RE: TSX Bloomberg reported that coking coal prices are set to rebound as early as July from four straight quarterly declines as China and India seek raw material overseas to fire new steel production in the world fastest growing major economies.
Contract prices that fell to USD 206 per tonne for the quarter ending June 30 may rebound to average USD 225 a ton this financial year, based on the mean estimate of 10 analysts, steelmakers and mining companies surveyed by Bloomberg. Contracts of coking coal, a key ingredient used to make steel, peaked at USD 330 in the June quarter last year.
According to market researcher Custeel.com China, the largest steel producer is leading demand growth forecast at almost 10% this year. It started about 10 new blast furnaces in the past six months, lifting output to a record in March. India, the third biggest steelmaker, is set to boost capacity a third to more than 100 million tons by March in a five year USD 1 trillion plan to build roads, bridges and railway networks.
Mr Natalie Robertson an analyst at ANZ Banking Group Ltd in Melbourne said “Rising Indian imports will have a positive impact on coking coal. “The near-term prices will more closely track development in China.”
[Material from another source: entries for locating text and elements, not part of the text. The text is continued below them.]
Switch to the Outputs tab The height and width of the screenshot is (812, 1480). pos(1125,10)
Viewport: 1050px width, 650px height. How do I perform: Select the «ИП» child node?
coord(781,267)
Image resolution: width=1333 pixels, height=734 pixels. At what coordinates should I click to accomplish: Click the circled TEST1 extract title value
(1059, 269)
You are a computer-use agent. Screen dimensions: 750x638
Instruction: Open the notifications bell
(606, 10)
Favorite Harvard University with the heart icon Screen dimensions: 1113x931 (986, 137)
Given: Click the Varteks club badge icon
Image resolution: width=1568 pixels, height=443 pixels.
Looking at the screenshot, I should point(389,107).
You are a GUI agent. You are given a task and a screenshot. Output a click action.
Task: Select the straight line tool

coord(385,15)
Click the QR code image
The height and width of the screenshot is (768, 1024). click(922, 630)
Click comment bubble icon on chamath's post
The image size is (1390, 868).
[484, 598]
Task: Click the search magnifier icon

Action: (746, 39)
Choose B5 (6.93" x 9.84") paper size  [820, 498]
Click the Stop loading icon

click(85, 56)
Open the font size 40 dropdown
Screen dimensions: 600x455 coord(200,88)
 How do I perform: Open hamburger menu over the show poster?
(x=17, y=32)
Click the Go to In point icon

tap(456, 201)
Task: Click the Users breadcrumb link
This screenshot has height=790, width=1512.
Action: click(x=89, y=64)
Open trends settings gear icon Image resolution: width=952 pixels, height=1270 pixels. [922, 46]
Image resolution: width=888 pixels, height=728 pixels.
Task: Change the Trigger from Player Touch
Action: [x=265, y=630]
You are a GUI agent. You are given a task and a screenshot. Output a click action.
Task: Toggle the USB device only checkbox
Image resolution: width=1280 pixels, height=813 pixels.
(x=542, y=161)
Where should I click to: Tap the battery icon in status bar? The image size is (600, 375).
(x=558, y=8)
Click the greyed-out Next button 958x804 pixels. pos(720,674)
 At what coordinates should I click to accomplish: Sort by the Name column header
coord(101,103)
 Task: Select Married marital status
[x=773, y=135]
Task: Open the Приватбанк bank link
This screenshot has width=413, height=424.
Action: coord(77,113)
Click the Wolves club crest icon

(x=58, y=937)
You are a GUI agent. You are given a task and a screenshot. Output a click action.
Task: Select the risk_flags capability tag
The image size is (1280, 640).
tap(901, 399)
He said that China may surpass Japan as the biggest coking coal importer by 2015 a position it may eventually relinquish to India.
China is encouraging global use of the yuan and allowing more overseas investors in its local capital markets as Premier Mr Wen Jiabao seeks to shift the focus of economic growth to domestic demand from slowing export industries. The government broadened the yuan trading band against the dollar to 1% from its daily reference rate on April 16, having held the limit at 0.5% since May 2007.